Annual and Biennial Herbs – Basil, summer savory, parsley, and other annual or biennial herbs grown for their leaves can usually be harvested periodically during the growing season. In fact, basil benefits from regular harvesting, which will prevent it from going to seed and completing its life cycle. Those of you in colder climates should also remember that your shorter growing season and harsher winters make it necessary to treat some true perennials as if they were annuals.
Flowering Herbs – Edible flowers from herbs such as roses, lavender, borage, and pot marigold are best harvested when the flower has just opened. The flower petals, ovary, and calyx are all firm and at their maximum freshness at this point.
Seed Herbs – Herbs that produce seeds require the most precise timing for harvest. You must wait until the seeds are fully ripe, since no further ripening or improvement in flavor will take place after the seedhead is separated from the plant. Once maturity is reached, harvest immediately to maximize the amount of the seeds you capture. Delaying even a few days can result in loss of the seed crop to hungry birds or scattering of the seeds due to high winds or other weather conditions.

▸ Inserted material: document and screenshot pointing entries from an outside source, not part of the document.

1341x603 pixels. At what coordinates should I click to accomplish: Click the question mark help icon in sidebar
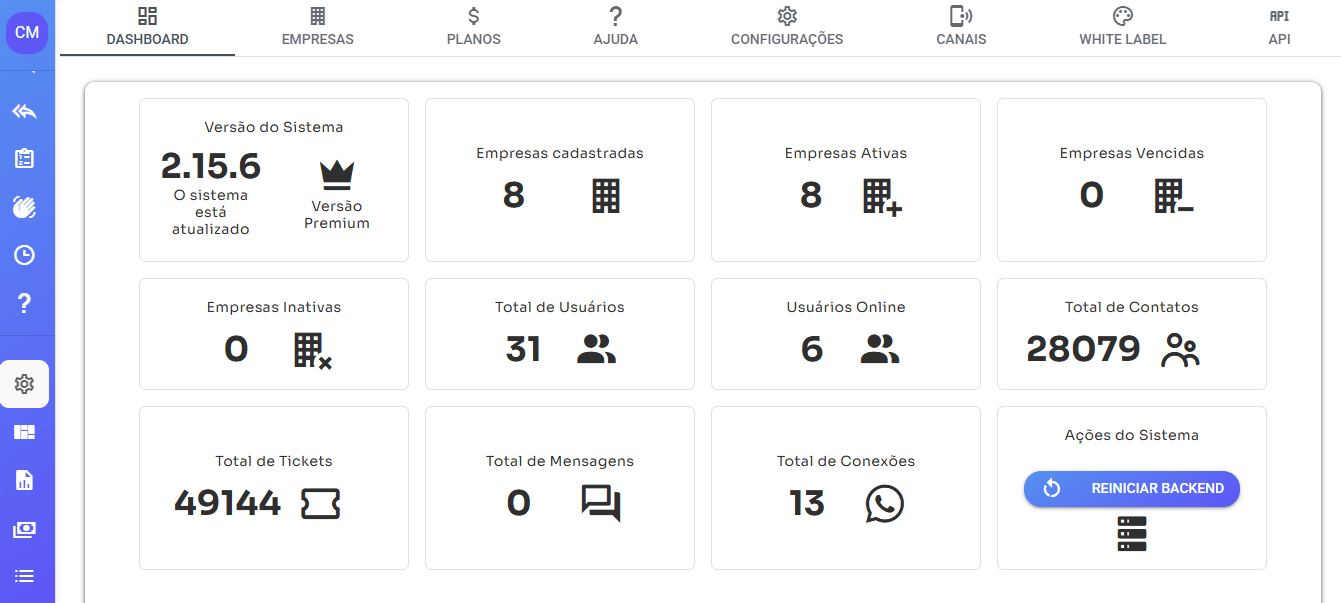25,302
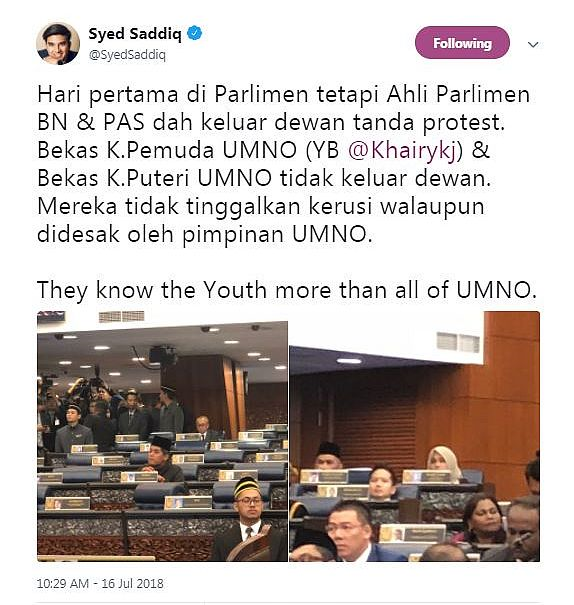Click the text Bekas K.Puteri UMNO
The image size is (574, 605).
click(154, 178)
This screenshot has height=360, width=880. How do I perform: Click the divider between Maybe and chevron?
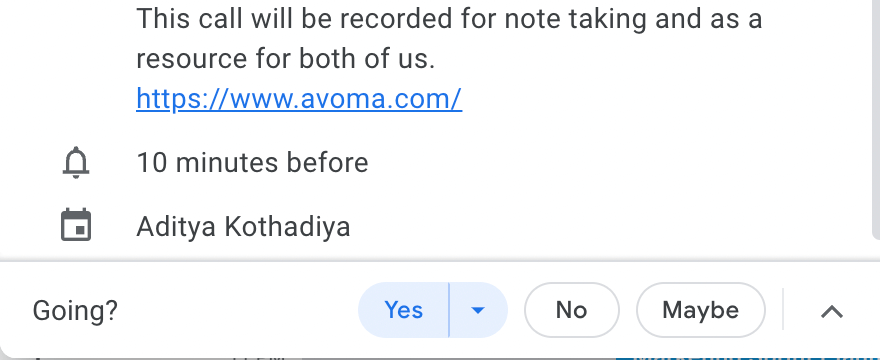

Perennial Leaf Herbs – Perennial herbs are the easiest to harvest. In general, you can harvest any time during the growing season when enough plant material is available. My only caution is to avoid harvesting in late fall. Late harvesting can stimulate growth of tender shoots that will not have time to harden before winter hits. It can also deprive the plant of its natural buffer zone against drying winter winds that cause “die back” and sometimes the death of the plant.